Although Hawaii is our 50th State, many soldiers assigned here are unfamiliar with the varied cultures and traditions of the islands. The interaction on Make A Difference Day allowed both the military members and the elders to share their wisdom and experience. Specialist Leon from the 1-21 Infantry stated, "I appreciated the opportunity to interact with different cultures and the stories that were told." The nature walk also provided an important lesson in the annals of the people of Hawaii. LT George Coan stated, "I like learning about the Hawaiian history and culture. It's beautiful up here."

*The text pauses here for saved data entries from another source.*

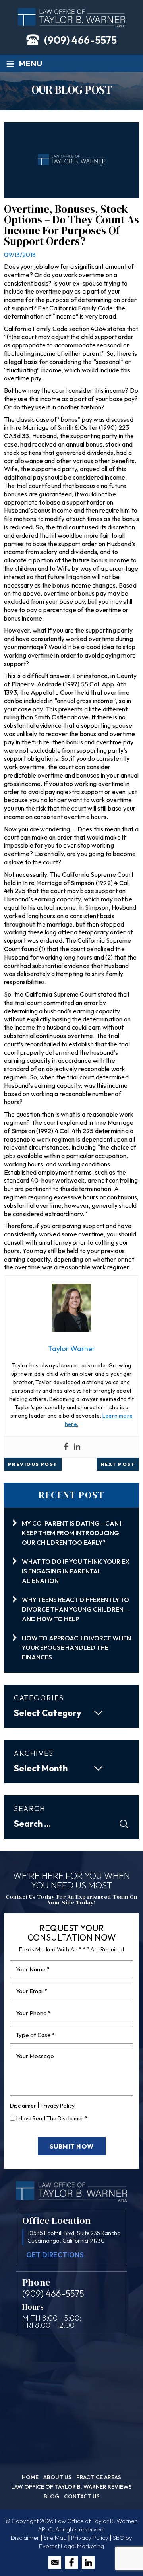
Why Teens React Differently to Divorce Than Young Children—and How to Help (75, 1609)
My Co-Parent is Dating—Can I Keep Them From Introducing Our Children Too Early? (72, 1532)
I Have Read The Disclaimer (52, 2118)
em (54, 2562)
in (88, 2562)
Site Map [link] (55, 2537)
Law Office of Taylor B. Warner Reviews (71, 2487)
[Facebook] (66, 1447)
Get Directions (55, 2254)
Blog (51, 2496)
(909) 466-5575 (80, 40)
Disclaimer (23, 2105)
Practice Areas (98, 2477)
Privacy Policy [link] (89, 2537)
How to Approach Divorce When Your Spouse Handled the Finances (76, 1647)
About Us (57, 2477)
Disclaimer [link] (25, 2537)
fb (71, 2562)
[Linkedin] (77, 1447)
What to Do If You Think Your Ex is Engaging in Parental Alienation (75, 1571)
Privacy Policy (58, 2105)
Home (30, 2477)
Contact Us (82, 2496)
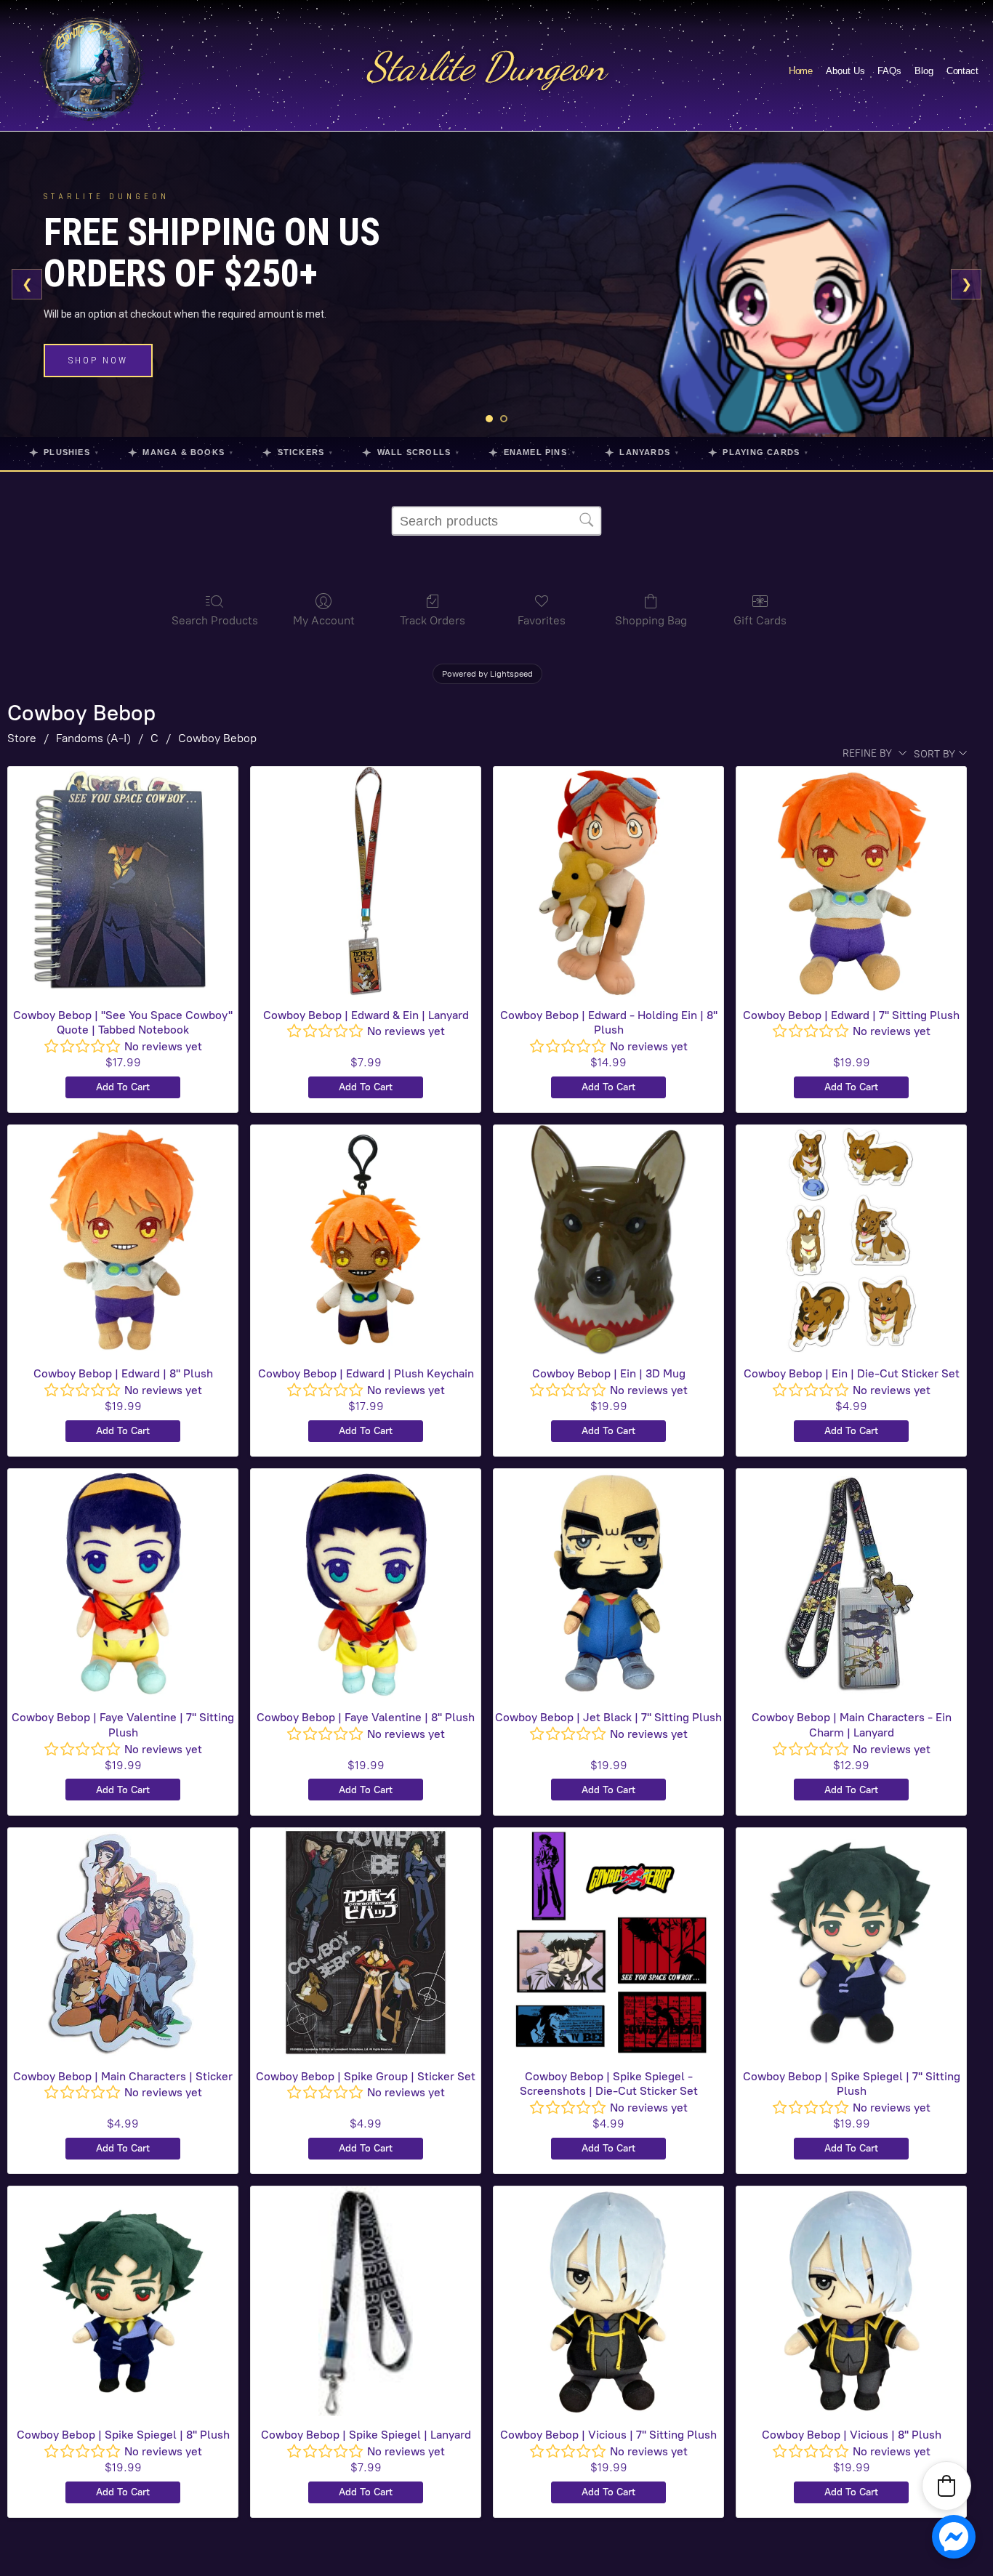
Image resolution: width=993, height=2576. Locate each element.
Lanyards (642, 452)
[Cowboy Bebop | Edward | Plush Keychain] (366, 1240)
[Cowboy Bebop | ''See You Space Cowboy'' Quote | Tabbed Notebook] (123, 882)
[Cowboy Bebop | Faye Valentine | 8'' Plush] (366, 1584)
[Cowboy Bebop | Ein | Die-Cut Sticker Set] (851, 1240)
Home (801, 70)
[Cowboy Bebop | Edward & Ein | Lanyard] (366, 882)
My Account (324, 620)
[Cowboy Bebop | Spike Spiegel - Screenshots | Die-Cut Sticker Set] (608, 1943)
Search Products (215, 620)
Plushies (64, 452)
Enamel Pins (532, 452)
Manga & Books (180, 452)
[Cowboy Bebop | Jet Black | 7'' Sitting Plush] (608, 1584)
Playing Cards (758, 452)
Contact (962, 70)
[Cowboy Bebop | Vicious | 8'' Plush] (851, 2301)
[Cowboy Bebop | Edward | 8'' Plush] (123, 1240)
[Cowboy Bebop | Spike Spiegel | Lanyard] (366, 2301)
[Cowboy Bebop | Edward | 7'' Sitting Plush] (851, 882)
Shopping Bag (651, 620)
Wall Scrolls (410, 452)
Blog (923, 70)
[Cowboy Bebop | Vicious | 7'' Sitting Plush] (608, 2301)
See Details (104, 368)
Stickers (297, 452)
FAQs (889, 70)
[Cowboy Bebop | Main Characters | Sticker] (123, 1943)
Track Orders (432, 620)
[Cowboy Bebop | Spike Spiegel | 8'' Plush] (123, 2301)
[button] (946, 2486)
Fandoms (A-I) (93, 738)
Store (21, 738)
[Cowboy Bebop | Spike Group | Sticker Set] (366, 1943)
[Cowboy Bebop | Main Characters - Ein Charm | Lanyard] (851, 1584)
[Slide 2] (503, 418)
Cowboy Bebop (217, 738)
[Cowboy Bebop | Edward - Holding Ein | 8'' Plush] (608, 882)
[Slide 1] (489, 418)
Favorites (542, 620)
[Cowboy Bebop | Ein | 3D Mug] (608, 1240)
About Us (845, 70)
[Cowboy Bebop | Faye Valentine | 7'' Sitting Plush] (123, 1584)
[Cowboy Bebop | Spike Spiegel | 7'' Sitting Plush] (851, 1943)
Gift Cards (760, 620)
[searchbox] (496, 521)
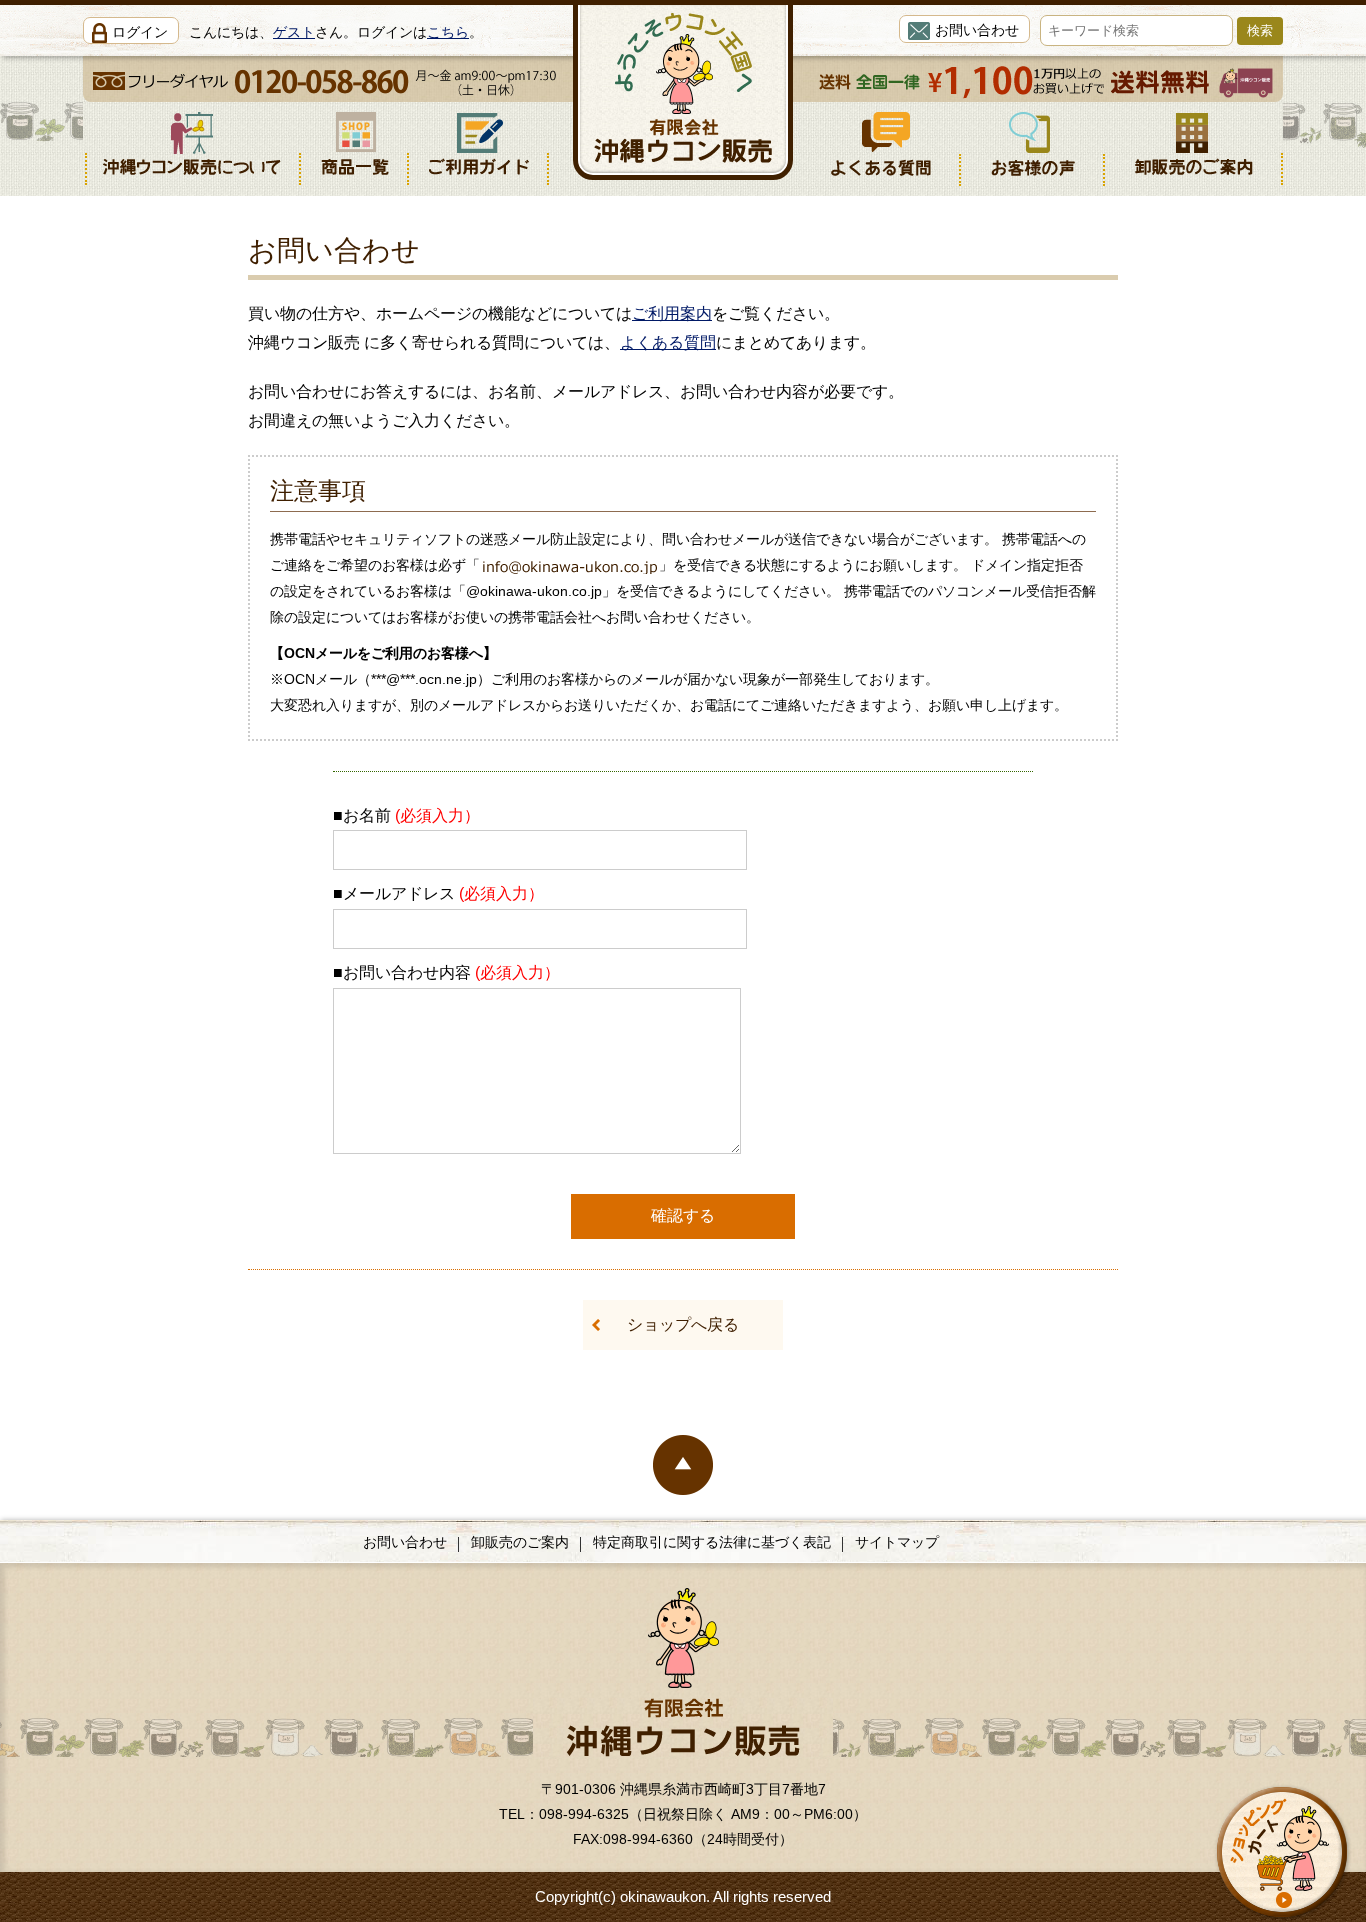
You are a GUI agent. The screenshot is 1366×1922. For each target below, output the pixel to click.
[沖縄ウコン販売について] (192, 143)
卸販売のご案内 (520, 1542)
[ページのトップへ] (683, 1463)
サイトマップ (897, 1542)
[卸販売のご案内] (1194, 144)
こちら (448, 32)
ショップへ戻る (683, 1324)
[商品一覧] (355, 143)
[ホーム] (683, 1637)
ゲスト (294, 32)
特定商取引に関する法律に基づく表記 (712, 1542)
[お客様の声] (1033, 144)
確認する (683, 1215)
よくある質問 (668, 342)
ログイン (140, 32)
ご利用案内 (672, 313)
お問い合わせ (977, 30)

The entire Tantalus experience is best described by Alandria Fields, an Aliamanu TEEN2000 member , who said, "I liked seeing the elderly happy. The soldiers were nice, too. I felt happier and more peaceful about myself because I did something very good. I would love to do this again." Nathanial Crane summed up the day by saying, "This experience was meaningful to me because we got to help people, have fun and make a difference in our community for the good of the people." This diverse assortment of Americans truly shared the essence of Make A Difference Day.